AIM OF THE TASK
Starting at the top of the records, output every line through the one that contains "has width=890, height=374.", keeping each exactly as it appears.

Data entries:
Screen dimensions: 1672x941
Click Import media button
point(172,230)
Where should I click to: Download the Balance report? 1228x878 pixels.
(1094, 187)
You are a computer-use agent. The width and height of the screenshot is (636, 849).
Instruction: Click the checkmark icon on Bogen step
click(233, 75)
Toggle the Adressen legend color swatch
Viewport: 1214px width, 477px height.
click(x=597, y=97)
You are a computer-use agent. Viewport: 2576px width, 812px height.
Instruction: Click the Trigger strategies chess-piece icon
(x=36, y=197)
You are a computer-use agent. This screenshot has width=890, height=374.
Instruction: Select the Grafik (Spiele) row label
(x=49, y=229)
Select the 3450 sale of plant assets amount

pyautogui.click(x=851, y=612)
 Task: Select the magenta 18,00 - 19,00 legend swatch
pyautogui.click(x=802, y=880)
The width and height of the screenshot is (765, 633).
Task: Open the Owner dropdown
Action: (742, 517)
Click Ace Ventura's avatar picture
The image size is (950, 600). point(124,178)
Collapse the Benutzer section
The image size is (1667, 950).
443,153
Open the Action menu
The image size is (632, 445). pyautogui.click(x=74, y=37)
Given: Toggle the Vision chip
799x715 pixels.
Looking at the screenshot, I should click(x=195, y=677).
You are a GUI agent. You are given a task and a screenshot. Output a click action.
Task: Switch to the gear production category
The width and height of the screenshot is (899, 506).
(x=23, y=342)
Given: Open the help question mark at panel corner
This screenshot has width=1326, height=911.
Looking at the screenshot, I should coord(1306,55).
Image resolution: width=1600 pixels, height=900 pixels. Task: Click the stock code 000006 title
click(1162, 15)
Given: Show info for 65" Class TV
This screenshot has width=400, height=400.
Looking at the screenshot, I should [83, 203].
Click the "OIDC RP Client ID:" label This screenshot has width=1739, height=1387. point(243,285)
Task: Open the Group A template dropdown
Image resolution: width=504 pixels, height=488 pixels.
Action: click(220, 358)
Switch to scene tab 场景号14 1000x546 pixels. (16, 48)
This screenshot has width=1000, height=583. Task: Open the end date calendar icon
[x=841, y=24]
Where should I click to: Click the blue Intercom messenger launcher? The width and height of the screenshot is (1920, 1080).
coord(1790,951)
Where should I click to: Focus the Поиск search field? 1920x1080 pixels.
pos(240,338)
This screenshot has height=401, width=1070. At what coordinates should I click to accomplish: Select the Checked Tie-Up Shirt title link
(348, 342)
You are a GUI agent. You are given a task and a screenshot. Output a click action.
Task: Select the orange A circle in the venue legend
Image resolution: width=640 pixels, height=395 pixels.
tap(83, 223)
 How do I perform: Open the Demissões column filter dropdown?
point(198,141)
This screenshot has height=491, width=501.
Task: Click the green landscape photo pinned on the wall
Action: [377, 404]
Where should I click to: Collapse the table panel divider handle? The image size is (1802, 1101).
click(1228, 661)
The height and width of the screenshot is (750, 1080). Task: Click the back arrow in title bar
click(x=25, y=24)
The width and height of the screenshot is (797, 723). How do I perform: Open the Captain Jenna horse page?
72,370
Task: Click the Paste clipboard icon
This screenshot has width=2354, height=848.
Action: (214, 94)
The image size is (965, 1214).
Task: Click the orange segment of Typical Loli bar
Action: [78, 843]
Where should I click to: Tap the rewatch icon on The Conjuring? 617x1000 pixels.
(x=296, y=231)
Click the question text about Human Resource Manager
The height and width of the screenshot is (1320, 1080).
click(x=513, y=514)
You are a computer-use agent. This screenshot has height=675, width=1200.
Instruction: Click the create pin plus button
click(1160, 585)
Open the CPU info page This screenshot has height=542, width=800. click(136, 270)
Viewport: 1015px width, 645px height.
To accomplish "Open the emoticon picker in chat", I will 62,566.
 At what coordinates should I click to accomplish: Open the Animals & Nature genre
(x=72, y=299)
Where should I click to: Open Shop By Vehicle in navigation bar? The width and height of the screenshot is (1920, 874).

SOLUTION FOR THIS TASK
Screen dimensions: 1672x941
Click Import media button
point(172,230)
Where should I click to: Download the Balance report? 1228x878 pixels.
(1094, 187)
You are a computer-use agent. The width and height of the screenshot is (636, 849).
Instruction: Click the checkmark icon on Bogen step
click(233, 75)
Toggle the Adressen legend color swatch
Viewport: 1214px width, 477px height.
click(x=597, y=97)
You are a computer-use agent. Viewport: 2576px width, 812px height.
Instruction: Click the Trigger strategies chess-piece icon
(x=36, y=197)
You are a computer-use agent. This screenshot has width=890, height=374.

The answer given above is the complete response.